The carnivore diet, popularly known as the “no-carb to the extreme diet,” is the newest trend to attract people who are particularly fond of meat and terrifyingly afraid of carbs. As an extreme type of elimination diet, the carnivore diet has sparked controversy in the health and fitness world. Given how easy it is to overindulge, you might wonder whether consuming meat at every meal is safe. So, what’s with all the hype about the carnivore diet these days?
High-protein and zero-carbohydrate diets like the carnivore diet may look attractive to many dieters, especially since carbs hold such a bad reputation these days. However, it’s essential to know that there are drawbacks to getting your calories from only meat and other animal products.
As you read on, these are the main points we are going to discuss in this article:
- What is a carnivore diet?
- How is a carnivore diet different from a well-balanced diet?
- What can you eat on the carnivore diet?
- What foods do you need to avoid on the carnivore diet?
- Who can do a carnivore diet?
- Who shouldn’t do a carnivore diet?
From this, you’ll be guided on the essentials of the carnivore diet to help you decide what works best for reaching your health goals.
What Is A Carnivore Diet?
The carnivore diet is an extremely restrictive diet that only allows animal-based foods and strictly omits all other food groups. Yes, it does not permit the consumption of any foods from plants, such as cereals, fruits, vegetables, legumes, nuts, or seeds.
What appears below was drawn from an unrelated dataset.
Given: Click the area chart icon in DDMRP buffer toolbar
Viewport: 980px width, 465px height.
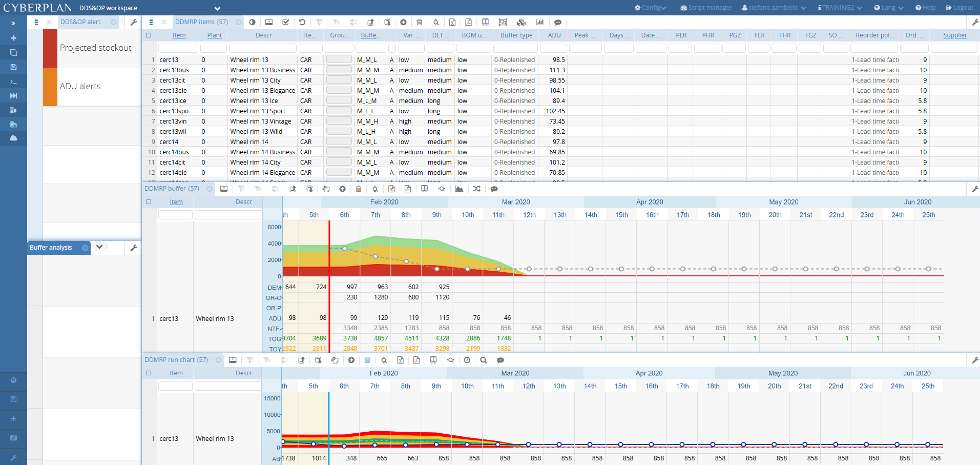Looking at the screenshot, I should (459, 189).
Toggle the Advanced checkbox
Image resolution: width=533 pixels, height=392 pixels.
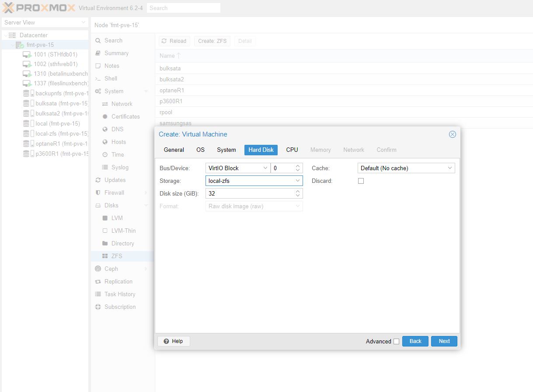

It is interesting to note that the carnivore diet is touted as having health advantages linked to weight loss and overall health improvement. Common testimonials from its followers include reversing health problems like diabetes, chronic inflammatory conditions, hormonal imbalances, mental problems, and digestive and skin issues. However, there is not enough research to support these claims.
How Is A Carnivore Diet Different From A Well-Balanced Diet?
The carnivore diet aims for zero carbohydrates daily, and one should only get nutrients from animal-based foods and products.
On the other hand, a well-balanced diet consists of a variety of foods that satisfy all your recommended daily requirements and nutritional needs. These include macronutrients (carbohydrates, protein, and fat), micronutrients (vitamins, antioxidants, and minerals), fiber, and other essential food components. Hence, fruits, vegetables, dairy products, grains, and meats are all components of a well-balanced diet.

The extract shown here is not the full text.